Wednesday, February 5, 2014

Talking Points Memo misrepresents the Washington Post's Answer Sheet

As mentioned before, this is the busy season here at West Coast Stat Views so a full discussion of the problems with Conor P. Williams' recent TPM post on charter schools but this one point is worth addressing separately.
The upshot: it’s unproductive to treat charters as the source of public education’s problems or as the answer to its prayers. Instead of asking “Are Charter Schools Making a Difference?” we should be asking what charters’ heterogeneity tells us about improving schools’ effectiveness. If charters in some states work much better than others, we should be looking to scale the policies that support this success.

And there’s no reason to limit this reflection to the sector itself. Ask teachers and administrators in traditional public schools what they think about a new district oversight program and you’ll hear plenty of hunger for more professional freedom. Ask them about charters, and you’ll often hear that traditional public schools are often hamstrung by needless conformity, that so much of its problems would be solved if we got out of the way and “let teachers teach.”
There's something really odd about that last sentence. Given that the biggest and best known charter chains are known for requiring both students and teachers to conform to extremely specific standards, why would teachers single out the "needless conformity" of public schools when asked about charters?

When a quote seems to be a non sequitur, it's usually a good idea to click on the link. In this case, that click takes us to a rather surprising place, Valerie Strauss's Washington Post blog, The Answer Sheet. Strauss is one of the best reporters working the education beat but she's a bit of a muckraker and a considerable amount of her time is spent uncovering questionable practices in the education reform movement.

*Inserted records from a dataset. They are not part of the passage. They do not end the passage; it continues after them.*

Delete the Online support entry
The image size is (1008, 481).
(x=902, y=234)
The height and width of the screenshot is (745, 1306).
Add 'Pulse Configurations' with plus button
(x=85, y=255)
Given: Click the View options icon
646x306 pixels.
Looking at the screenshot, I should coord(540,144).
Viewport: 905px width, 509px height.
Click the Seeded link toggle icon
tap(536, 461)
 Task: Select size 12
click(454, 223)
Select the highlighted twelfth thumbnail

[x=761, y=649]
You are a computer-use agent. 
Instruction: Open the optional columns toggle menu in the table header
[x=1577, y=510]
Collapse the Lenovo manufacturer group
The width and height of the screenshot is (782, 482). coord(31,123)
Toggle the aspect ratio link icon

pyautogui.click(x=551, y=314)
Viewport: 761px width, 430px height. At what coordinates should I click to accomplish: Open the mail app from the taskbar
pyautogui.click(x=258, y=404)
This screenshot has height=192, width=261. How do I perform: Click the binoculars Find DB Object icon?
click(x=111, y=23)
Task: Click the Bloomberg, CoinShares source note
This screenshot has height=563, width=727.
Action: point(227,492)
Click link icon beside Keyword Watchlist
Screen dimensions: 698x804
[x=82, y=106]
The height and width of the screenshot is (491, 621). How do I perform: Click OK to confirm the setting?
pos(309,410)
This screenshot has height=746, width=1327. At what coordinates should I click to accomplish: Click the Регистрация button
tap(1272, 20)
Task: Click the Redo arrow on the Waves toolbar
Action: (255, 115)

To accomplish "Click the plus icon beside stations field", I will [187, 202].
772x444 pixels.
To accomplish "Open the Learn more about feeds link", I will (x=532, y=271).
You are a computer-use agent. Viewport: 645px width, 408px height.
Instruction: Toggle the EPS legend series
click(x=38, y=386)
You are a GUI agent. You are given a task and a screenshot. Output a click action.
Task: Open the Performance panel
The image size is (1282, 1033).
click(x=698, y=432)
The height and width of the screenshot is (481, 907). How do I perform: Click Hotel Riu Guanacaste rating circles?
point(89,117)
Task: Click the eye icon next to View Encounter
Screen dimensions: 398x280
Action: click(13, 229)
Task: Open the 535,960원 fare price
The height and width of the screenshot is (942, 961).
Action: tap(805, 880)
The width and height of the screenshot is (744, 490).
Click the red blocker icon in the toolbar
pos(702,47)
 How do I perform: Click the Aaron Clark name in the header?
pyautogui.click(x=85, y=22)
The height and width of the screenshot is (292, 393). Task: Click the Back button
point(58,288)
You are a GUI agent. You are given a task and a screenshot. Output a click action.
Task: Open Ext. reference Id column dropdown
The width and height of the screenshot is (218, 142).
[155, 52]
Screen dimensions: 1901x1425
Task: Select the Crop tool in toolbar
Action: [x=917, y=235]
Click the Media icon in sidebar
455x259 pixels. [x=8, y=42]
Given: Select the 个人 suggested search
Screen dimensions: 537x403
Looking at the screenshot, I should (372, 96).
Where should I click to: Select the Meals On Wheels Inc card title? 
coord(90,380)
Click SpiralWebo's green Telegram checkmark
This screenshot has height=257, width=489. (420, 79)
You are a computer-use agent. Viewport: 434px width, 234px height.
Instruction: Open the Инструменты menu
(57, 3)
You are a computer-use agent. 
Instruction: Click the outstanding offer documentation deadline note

So is this Answer Sheet article, a guest post by LouAnne Johnson, a teacher's response to being asked about charter schools? No.

Does the post suggest that we should be looking for ways to "scale the policies" of successful charter schools (particularly, as Williams suggests earlier, of making those schools more accountable)? Hell, no.

Here's the opening of Johnson's piece:

We don’t have to wait for Superman to save our public schools. We can save our schools ourselves. Right now. Without firing the teachers or disbanding their unions. Without creating more standardized tests. Without pitting schools against each other in a race for dollars which should rightfully be divided equally among the school-age children of this country.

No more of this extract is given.